WHAT NEEDS TO BE DONE —
Please tally the lines below that contain the string "agent" and reply with that figure only.

RECORDS FOR THE EXERCISE —
==================================================

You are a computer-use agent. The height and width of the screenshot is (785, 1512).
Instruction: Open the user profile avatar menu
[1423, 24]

==================================================

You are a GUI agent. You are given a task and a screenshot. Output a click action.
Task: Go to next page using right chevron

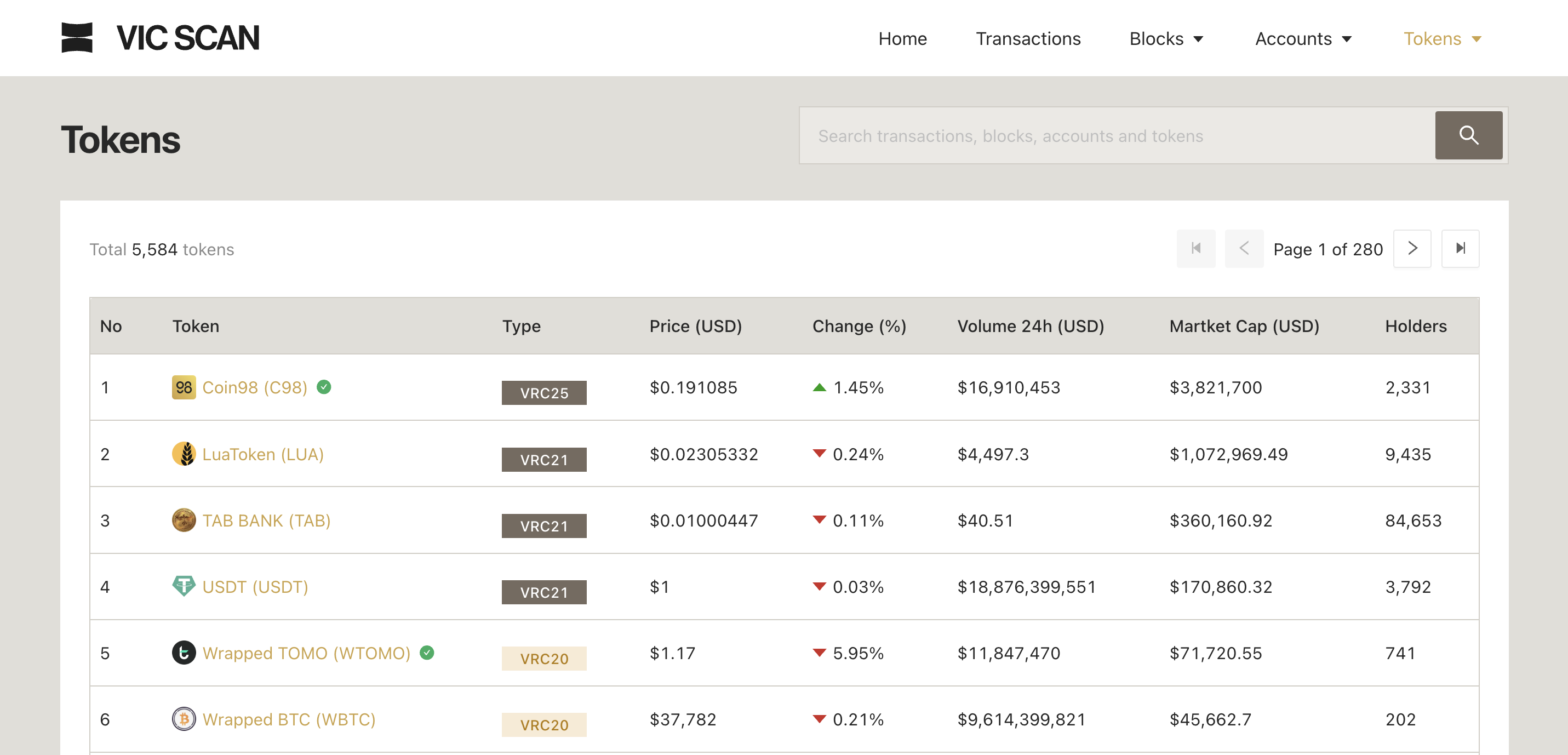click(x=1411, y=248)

==================================================

EXERCISE RESULT —
2